Thanks girls! Mr. Mittens was in a strange mood the other night. He rarely hangs out with me so I couldn't resist a few pics. There should totally be a "sleeping pit bull of the month" contest... HAHA


----------



## davidfitness83 (Jul 7, 2009)

My fiancé loves kangol we just watched your videos and she laughs so hard when she sees him sleeping like a drink man.


----------



## dixieland (Aug 14, 2009)

Definitely some cute pics!Thanks for sharing!


----------



## pitbullmamanatl (Jun 1, 2010)

davidfitness83 said:


> My fiancé loves kangol we just watched your videos and she laughs so hard when she sees him sleeping like a drink man.


Yeah he has a PhD in sleeping. I wish he had been snoring in those videos because it is hilarious, although sometimes it is so loud I have to roll him over to make him stop. Lets just say if he is asleep in his chair on the 1st floor and he is snoring I can hear him on the 2nd floor, even if my door is shut. Louder than any person I've ever heard. He snores like a drunk old man...:roll:



dixieland said:


> Definitely some cute pics!Thanks for sharing!


Thank you!


----------



## American_Pit13 (Apr 23, 2007)

Hes so photogenic


----------



## pitbullmamanatl (Jun 1, 2010)

american_pit13 said:


> Hes so photogenic


LOL He really is... Thanks girl! I can't resist taking at least one picture of him everyday. He is just so weird ... He sits so perfectly like a human


----------



## American_Pit13 (Apr 23, 2007)

He's gonna get paint on your sheets!


----------



## DueceAddicTed (Sep 28, 2009)

Lolll <3 Kangol ... Mr sleepy lol ....... the way he sleeps makes me laugh every time I see him ... thanks for sharing Lauren


----------



## apbtmom76 (Nov 4, 2008)

lmaooo at that last pic Lauren, I love me some Kangol, seriously. He wants to come visit his Aunt Tye Tye, he told me so when he called me last night  More pics please


----------



## pitbullmamanatl (Jun 1, 2010)

DueceAddicTed said:


> Lolll <3 Kangol ... Mr sleepy lol ....... the way he sleeps makes me laugh every time I see him ... thanks for sharing Lauren


Me too, Ronnie!! He cracks me up everyday, all day. Even though he always seems to be in the same position it is still so unnatural and so very comical.



american_pit13 said:


> He's gonna get paint on your sheets!


Why do you think the sheets on my bed are so ugly in this picture? LMAO (it was a laundry day haha :roll



apbtmom76 said:


> lmaooo at that last pic Lauren, I love me some Kangol, seriously. He wants to come visit his Aunt Tye Tye, he told me so when he called me last night  More pics please


I bet he did call you last night, Tye. From his Blackberry too.
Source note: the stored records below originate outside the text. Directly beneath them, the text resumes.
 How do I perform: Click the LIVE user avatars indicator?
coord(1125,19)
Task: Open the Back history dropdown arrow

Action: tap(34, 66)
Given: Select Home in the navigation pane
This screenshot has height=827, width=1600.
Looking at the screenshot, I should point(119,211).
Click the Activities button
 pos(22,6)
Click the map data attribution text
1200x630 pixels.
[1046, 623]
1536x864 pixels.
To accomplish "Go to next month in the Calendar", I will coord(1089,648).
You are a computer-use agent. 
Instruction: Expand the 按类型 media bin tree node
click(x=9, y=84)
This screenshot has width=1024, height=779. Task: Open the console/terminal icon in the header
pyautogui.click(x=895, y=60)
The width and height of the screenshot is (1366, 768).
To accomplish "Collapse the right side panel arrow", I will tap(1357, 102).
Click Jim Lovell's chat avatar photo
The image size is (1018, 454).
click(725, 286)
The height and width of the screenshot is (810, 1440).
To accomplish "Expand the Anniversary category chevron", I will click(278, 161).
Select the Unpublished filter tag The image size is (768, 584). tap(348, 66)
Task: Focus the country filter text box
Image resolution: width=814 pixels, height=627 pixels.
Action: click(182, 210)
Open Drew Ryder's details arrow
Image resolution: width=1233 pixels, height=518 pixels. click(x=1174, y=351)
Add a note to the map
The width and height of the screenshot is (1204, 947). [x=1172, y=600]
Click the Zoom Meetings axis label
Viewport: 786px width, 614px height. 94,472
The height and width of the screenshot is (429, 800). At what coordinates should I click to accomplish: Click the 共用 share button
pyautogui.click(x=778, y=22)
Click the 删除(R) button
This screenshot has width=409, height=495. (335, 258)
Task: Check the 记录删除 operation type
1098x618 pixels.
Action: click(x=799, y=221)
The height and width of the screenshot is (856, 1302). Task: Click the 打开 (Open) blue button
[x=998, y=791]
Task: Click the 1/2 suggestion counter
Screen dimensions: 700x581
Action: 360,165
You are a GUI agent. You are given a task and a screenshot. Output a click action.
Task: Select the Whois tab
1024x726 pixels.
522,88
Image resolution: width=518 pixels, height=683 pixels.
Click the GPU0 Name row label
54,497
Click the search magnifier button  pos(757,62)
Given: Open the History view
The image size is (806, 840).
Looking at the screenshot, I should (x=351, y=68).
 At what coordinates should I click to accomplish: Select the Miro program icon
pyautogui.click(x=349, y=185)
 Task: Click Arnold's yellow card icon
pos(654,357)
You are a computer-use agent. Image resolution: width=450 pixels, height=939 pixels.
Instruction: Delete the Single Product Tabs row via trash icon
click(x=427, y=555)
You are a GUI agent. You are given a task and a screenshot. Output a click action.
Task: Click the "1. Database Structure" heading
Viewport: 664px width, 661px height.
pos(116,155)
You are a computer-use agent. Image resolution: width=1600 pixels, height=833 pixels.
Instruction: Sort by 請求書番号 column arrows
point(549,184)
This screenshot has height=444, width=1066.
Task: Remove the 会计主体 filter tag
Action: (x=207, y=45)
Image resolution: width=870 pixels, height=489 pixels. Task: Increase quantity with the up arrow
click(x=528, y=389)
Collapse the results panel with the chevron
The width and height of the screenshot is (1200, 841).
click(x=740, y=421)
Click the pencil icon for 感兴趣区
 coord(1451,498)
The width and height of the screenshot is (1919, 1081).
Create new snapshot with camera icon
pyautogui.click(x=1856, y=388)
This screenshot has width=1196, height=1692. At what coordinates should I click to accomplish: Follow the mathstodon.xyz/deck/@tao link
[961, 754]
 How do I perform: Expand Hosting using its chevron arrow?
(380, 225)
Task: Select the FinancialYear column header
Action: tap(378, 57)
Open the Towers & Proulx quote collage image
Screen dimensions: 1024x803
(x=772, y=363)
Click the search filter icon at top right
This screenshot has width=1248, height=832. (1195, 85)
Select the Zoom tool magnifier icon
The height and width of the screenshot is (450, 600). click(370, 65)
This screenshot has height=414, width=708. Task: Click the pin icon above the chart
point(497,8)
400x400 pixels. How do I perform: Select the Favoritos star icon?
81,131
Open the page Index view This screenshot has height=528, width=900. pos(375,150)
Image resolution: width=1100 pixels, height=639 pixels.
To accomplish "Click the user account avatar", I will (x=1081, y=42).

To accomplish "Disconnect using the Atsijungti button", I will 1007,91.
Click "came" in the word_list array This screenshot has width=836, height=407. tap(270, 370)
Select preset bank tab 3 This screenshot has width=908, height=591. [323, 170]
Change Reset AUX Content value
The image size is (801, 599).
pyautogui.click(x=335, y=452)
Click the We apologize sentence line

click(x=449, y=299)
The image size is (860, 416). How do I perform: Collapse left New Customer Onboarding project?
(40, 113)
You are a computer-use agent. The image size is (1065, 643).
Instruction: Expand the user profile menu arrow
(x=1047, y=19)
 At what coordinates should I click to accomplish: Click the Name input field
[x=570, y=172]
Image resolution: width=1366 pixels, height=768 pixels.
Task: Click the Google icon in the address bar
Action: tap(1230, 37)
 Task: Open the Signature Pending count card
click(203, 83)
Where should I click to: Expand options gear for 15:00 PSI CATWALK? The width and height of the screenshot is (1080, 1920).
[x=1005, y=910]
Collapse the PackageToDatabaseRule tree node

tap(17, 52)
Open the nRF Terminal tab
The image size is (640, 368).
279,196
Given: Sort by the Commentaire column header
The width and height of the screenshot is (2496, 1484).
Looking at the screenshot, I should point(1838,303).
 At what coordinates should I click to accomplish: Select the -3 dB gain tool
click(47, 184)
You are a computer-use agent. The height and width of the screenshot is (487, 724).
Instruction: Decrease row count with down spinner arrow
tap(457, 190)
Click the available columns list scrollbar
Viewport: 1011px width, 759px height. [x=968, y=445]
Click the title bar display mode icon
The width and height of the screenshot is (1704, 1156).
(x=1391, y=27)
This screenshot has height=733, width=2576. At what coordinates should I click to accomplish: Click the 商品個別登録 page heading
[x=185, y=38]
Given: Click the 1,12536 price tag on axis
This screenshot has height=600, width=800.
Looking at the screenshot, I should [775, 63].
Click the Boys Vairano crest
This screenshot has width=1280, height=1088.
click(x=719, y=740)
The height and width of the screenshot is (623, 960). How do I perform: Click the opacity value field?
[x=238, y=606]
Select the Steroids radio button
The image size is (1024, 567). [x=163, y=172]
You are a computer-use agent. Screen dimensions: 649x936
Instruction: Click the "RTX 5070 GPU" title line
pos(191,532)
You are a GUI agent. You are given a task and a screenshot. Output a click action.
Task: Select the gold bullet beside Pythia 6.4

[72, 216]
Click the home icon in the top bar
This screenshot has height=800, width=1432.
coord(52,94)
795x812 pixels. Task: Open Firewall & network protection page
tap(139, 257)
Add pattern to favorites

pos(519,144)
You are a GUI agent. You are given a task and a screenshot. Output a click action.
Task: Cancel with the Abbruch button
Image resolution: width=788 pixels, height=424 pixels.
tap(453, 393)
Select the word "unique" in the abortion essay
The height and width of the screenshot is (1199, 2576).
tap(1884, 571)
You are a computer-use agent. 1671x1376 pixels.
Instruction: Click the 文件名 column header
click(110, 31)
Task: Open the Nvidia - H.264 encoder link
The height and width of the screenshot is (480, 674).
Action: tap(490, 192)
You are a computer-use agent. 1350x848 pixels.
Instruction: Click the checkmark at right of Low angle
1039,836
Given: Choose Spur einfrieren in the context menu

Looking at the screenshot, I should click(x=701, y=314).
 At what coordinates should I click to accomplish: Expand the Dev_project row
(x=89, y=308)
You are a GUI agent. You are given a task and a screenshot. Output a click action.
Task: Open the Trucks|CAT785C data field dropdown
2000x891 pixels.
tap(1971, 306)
He said Aunt Tye Tye is one funny lady!


----------



## apbtmom76 (Nov 4, 2008)

lmaoooo see I knew it was him, he told me he wants to come visit me and chill on my couch  Love that pic. Thanks for posting.


----------



## outlaw josey (Jun 20, 2009)

What a trip Kangol is! So much personality and his belly is so adorable.


----------



## aimee235 (Apr 29, 2007)

Those are too cute. lol.


----------



## pitbullmamanatl (Jun 1, 2010)

outlaw josey said:


> What a trip Kangol is! So much personality and his belly is so adorable.





aimee235 said:


> Those are too cute. lol.


Thank you!!:woof:


----------